Using a hamster model of SARS-CoV-2 infection, the research team found that the infection left a gene expression signature in the dorsal root ganglia that persisted after the virus was cleared. The signature matches the gene expression patterns seen in pain caused by other conditions.
“A significant number of people with chronic covid experience sensory abnormalities, including various forms of pain,” said researcher Randall (Alex) Serafini of the Icahn School of Medicine at Mount Sinai in New York City.
“We used RNA sequencing to obtain a snapshot of the biochemical changes SARS-CoV-2 triggers in the pain-transmitting structure, called the dorsal root ganglia,” said Serafini.
For the study, to be presented at the annual meeting of the American Society for Pharmacology and Experimental Therapeutics, the research team included a hamster model of intranasal COVID-19 infection that closely mirrors the symptoms experienced by people.
The researchers observed that SARS-CoV-2-infected hamsters showed slight hypersensitivity to touch early after infection, which became more severe over time, up to 30 days. They then conducted similar experiments with Influenza A viruses to determine whether other RNA viruses promote similar responses.
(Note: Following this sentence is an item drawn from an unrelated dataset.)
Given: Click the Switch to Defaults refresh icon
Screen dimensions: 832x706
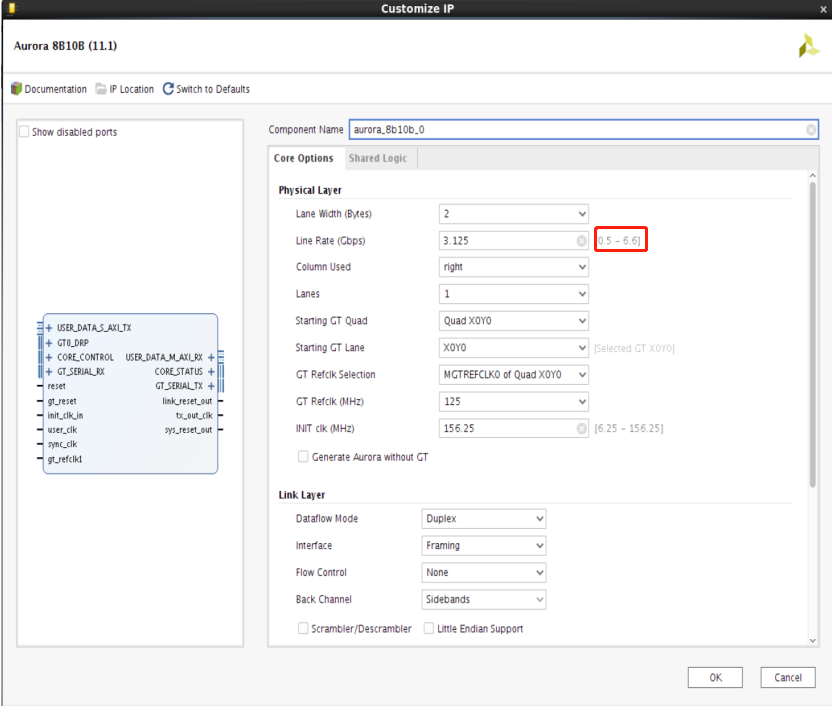Looking at the screenshot, I should pos(168,89).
Unlike SARS-CoV-2, Influenza A caused an initial hypersensitivity that was more severe but faded after four days of infection.
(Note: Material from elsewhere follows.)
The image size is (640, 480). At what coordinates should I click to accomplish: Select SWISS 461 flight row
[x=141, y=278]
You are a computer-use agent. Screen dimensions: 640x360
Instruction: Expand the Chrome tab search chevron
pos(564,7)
Analysis of gene expression patterns in dorsal root ganglia revealed that SARS-CoV-2 caused a more prominent change in the expression levels of genes implicated in neuron-specific signaling processes than influenza.
Additional experiments showed that four weeks after recovery from the viral infection, flu-infected hamsters had no signs of long-term hypersensitivity, whereas SARS-CoV-2-infected hamsters showed poor hypersensitivity, reflecting chronic pain.
Hamsters that recovered from SARS-CoV-2 had gene expression signatures similar to those observed in the dorsal root ganglia of mice affected by pain that was induced by inflammation or nerve injury.